Additionally, fully vaccinated air crew who are currently tested on the seventh day after their return to Singapore will be exempted from their test. Those who are tested on arrival in Singapore, and on the third and seventh day, will only need to be tested on arrival, and on the seventh day of their return to Singapore.
This is a promising sign as it not only affirms the government’s confidence in the effectiveness of the vaccine but also could be a blueprint for relaxing testing and SHN requirements for regular travellers who have been vaccinated, later this year.
In early January the government hinted that, provided data supported a lower transmission risk, vaccinated travellers may be able to benefit from “some relaxation to the SHN (stay home notice) regime”.
Global COVID-19 vaccine rollouts, including in Singapore itself, are the basis of great hope for a revival of travel later this year. With few local cases, Singapore is protecting and prioritising its aviation sector early, which it sees not only as vital but a ‘weak point’ in the fight against COVID-19.
At the time of writing, over 46 million COVID-19 vaccination shots have been administered worldwide, the USA leading the campaign with 16 million doses given.
Singapore has secured enough vaccines for its entire adult population by the third quarter of 2021, with the rollout planned to be completed by the end of the year.
“Vaccination is a priority for us. We have sufficient doses to vaccinate all 20,000 frontline air crew and airport workers. Vaccination is safe. More than 1,000 aviation workers have already received their first dose.

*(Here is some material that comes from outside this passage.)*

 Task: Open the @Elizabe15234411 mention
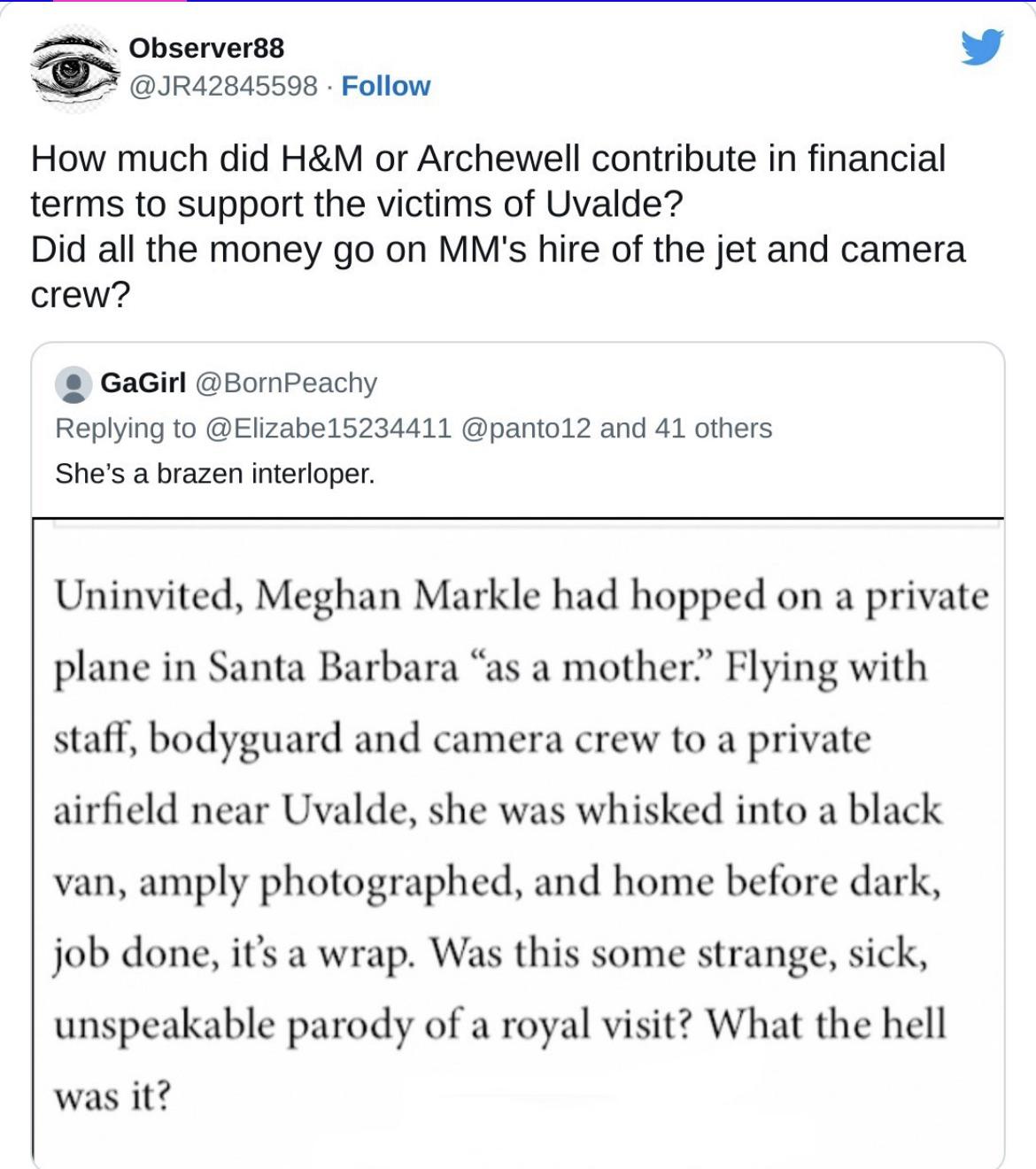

We strongly encourage air crew and airport workers to come forward for vaccination.”Kevin Shum, CAAS Director-General
Singapore Airlines may not become the world’s first fully vaccinated airline, given that the programme remains voluntary for its staff, however a widely administered vaccine for its staff will help with consumer confidence as travel restrictions are, we hope, progressively eased.